Exercise 1: In the records, rewrite the part that opens with the line containing "Click due date cell in product 229 row" and closes with the line containing "pyautogui.click(x=8, y=215)", replacing "eye icon" with "visibility icon" and changing nothing else. Leave out the pictures.

Source excerpt:
════════

One of the world's coolest free software applications is Zope, the web application server cum object database from Digital Creations. The story of Digital Creations, a consulting company for whom open sourcing the family jewels (Zope) and its development process marked the road to financial stability and continued growth, is well documented (see here and here for more on the corporate history). And the success of Zope itself is easily found all over the web, including in messages on varied lists with strangely over-the-top enthusiasts saying things like "oh my goodness, I get it now, I'm never doing this with anything but Zope again!" including maybe one or two from yours truly (btw, if you're never seen or used Zope, check out Paul Browning's Zope - a Swiss Army Knife for the Web? for a great intro for librarians or university types).
But did you know that some of the key folks behind Zope admit, unabashedly, that they've "always wanted to be a librarian"? In fact, when I met Paul Everitt, CEO of Digital Creations, at LinuxWorld last month, that's exactly what he said. A quick tour of Zope, and especially many of its newest features, reveals that the folks behind Zope (Digital Creations staff and the many contributors to Zope's open source Fishbowl Process for development) think very deeply about many of the same information issues fundamental to librarianship... especially metadata, and the creation, management, and leveraging thereof.
Paul and Ken Manheimer, developer on many Zope projects at Digital Creations (and noted as "Mailman's Savior" in the acknowledgements of everybody's favorite list manager, among other accomplishments and contributions), graciously agreed to be interviewed about recent developments in Zope for oss4lib.
[Note: Our interview took place over a few rounds of mail exchanges/responses, so some reordering and very minor rewording of a few of the questions has been done for flow. None of the text of responses has been altered, and Paul and Ken both reviewed the text before it was posted. Any mistakes or misrepresentations this refactoring might have caused are the author's fault.]
oss4lib: You and Ken both confess to being "closet librarians." Tell us about that. (It's okay to come out of the closet on oss4lib. We understand, we've all been through it. :)
Paul Everitt: Well, I'd put it like this. We both think about information and content in abstract, rich ways. We then obsess over valuable ways to leverage the relationships and organizations within content.

════════

Exercise 2:
Answer these questions from the Zope interview, one per line:
(a) What position does Paul Everitt hold at Digital Creations?
(b) At what event did the author meet Paul Everitt?
(c) What is Ken Manheimer noted as in the acknowledgements of the list manager?

════════

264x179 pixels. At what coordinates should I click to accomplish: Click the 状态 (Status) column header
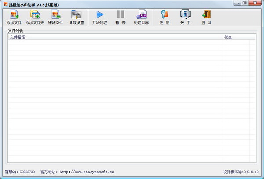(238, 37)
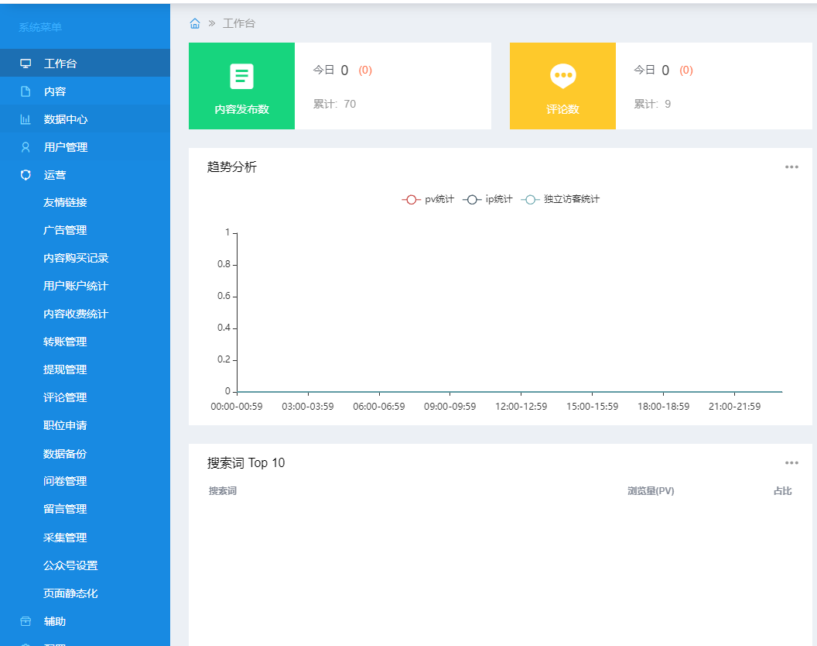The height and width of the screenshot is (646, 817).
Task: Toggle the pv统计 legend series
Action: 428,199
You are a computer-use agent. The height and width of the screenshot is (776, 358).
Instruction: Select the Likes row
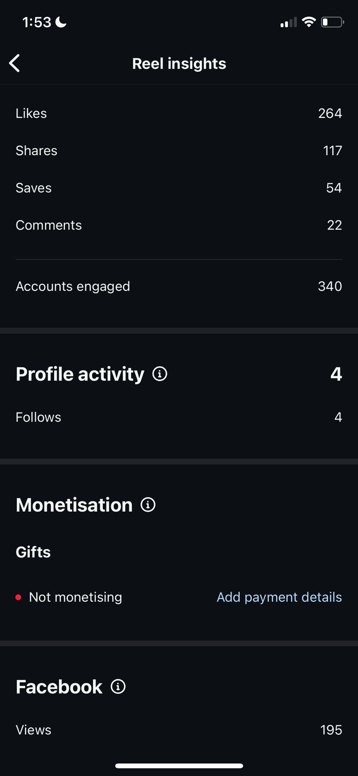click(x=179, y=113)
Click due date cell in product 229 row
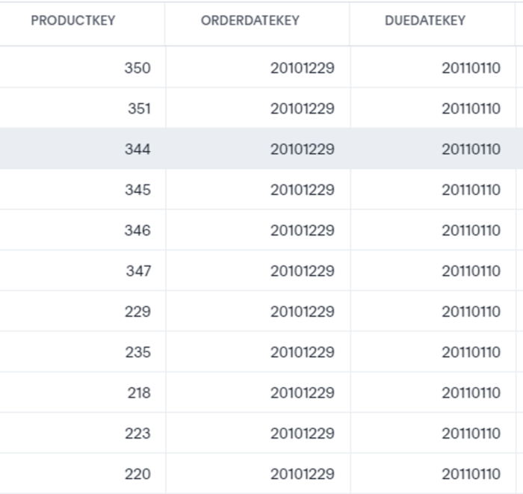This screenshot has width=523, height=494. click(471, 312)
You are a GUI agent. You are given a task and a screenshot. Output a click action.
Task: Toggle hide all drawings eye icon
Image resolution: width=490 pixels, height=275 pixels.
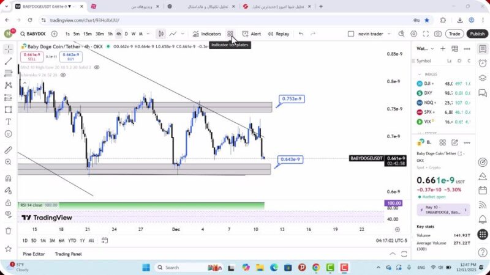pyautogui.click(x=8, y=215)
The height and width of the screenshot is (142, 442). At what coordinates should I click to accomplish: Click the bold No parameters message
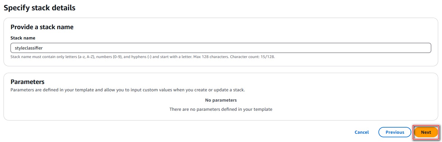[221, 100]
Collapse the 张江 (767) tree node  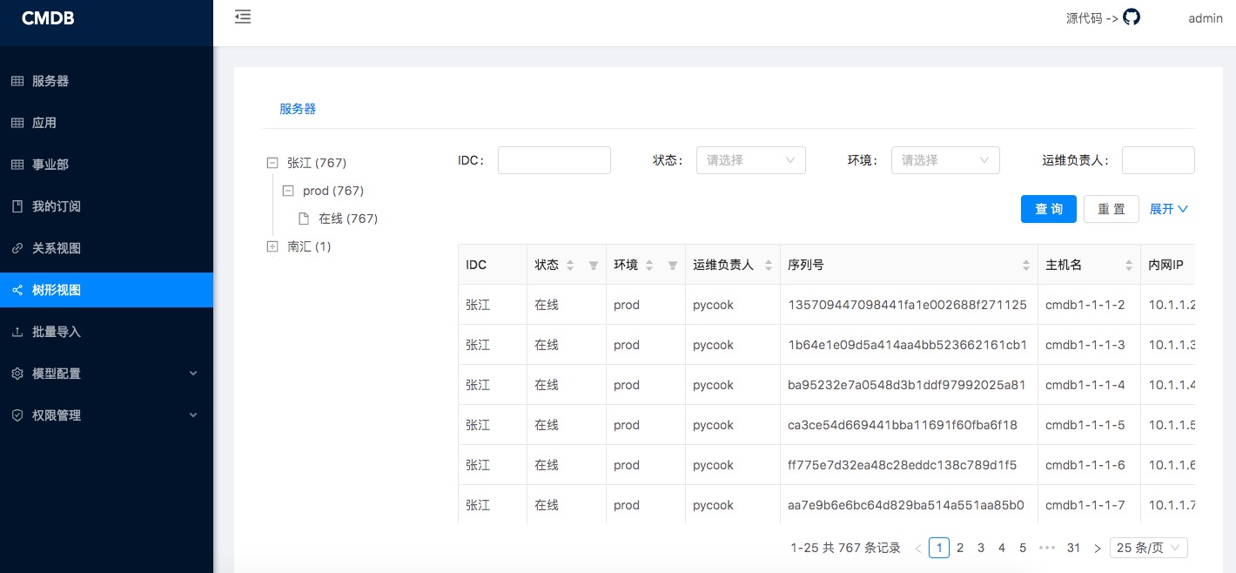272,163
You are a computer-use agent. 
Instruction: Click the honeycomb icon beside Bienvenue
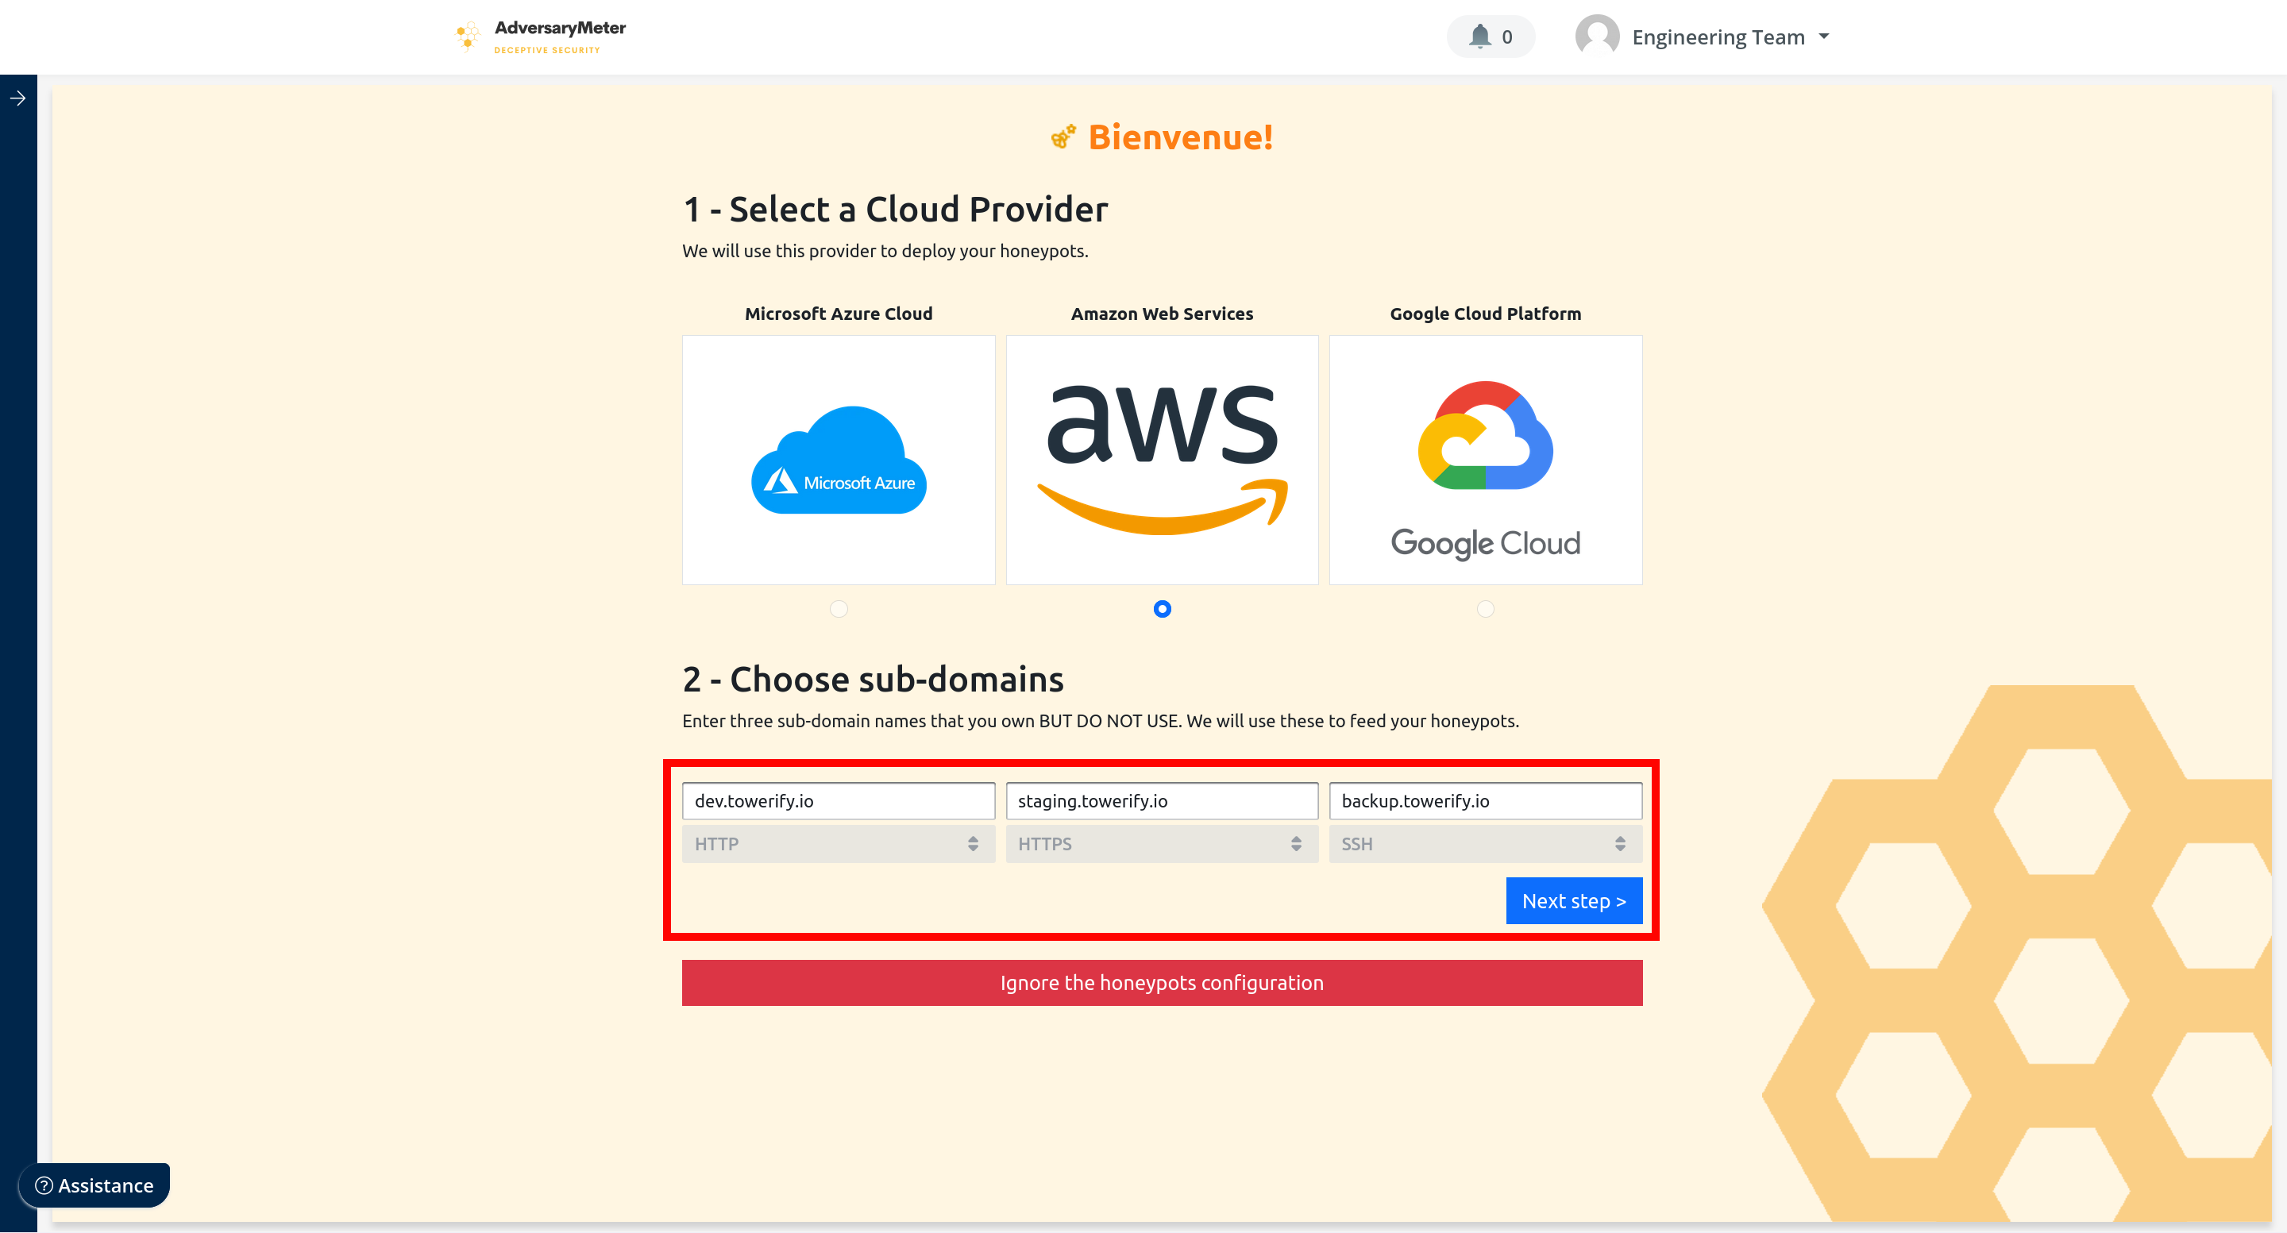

════════

Response 1:
Click due date cell in product 229 row
This screenshot has width=523, height=494. click(471, 312)
You are a GUI agent. You are given a task and a screenshot. Output a click action.
Task: Toggle hide all drawings visibility icon
Image resolution: width=490 pixels, height=275 pixels.
pyautogui.click(x=8, y=215)

Response 2:
(a) CEO
(b) LinuxWorld
(c) "Mailman's Savior"